This repository is intended to contain the necessary sources to fine-tune OpenAI models using custom data comprising Felix Gogo shell commands, so that the fine tuned model can help developers execute gogo commands faster.


What does fine-tuning a GPT-3 model mean?

Fine-tuning a GPT-3 model means training the pre-trained GPT-3 language model on a specific task or domain to improve its performance on that task.

GPT-3 is a large pre-trained language model that has been trained on a vast amount of diverse data. Fine-tuning allows you to adapt the pre-trained model to a specific task, such as sentiment analysis, machine translation, question answering, or any other language-based task.
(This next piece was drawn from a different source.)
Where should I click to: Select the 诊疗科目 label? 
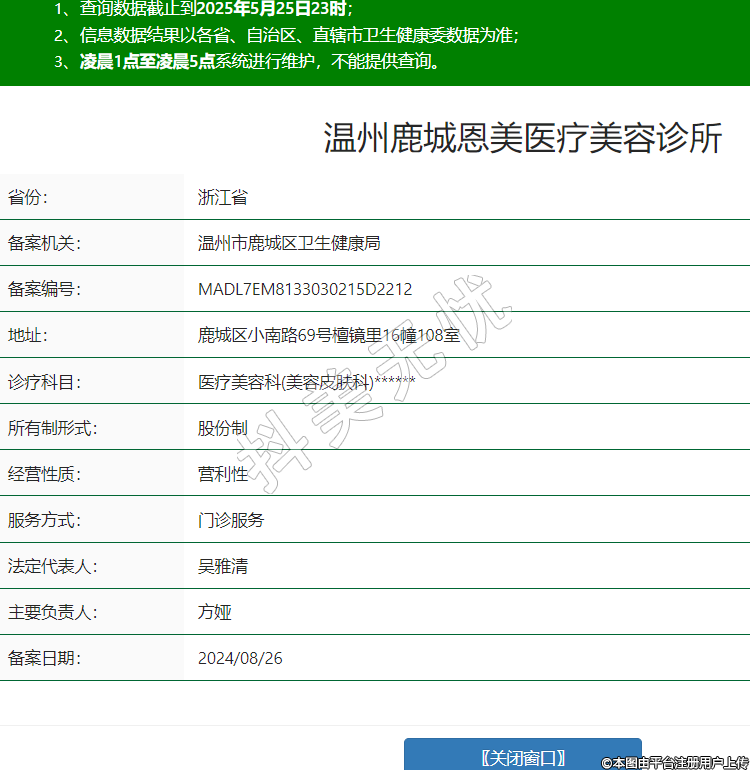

During fine-tuning, you start with the pre-trained GPT-3 model and train it further on a smaller dataset that is specific to the task at hand. This process involves initializing the pre-trained model with the pre-trained weights and then fine-tuning the model’s parameters on the smaller dataset.

The fine-tuning process typically involves several rounds of training, where the model’s performance is evaluated on a validation set to determine if further training is necessary. Once the model achieves satisfactory performance on the validation set, it can be used to generate predictions on a new test set.

Fine-tuning a GPT-3 model can improve its accuracy and effectiveness for specific tasks, making it a powerful tool for natural language processing applications.


What makes GPT-3 fine-tuning better than prompting?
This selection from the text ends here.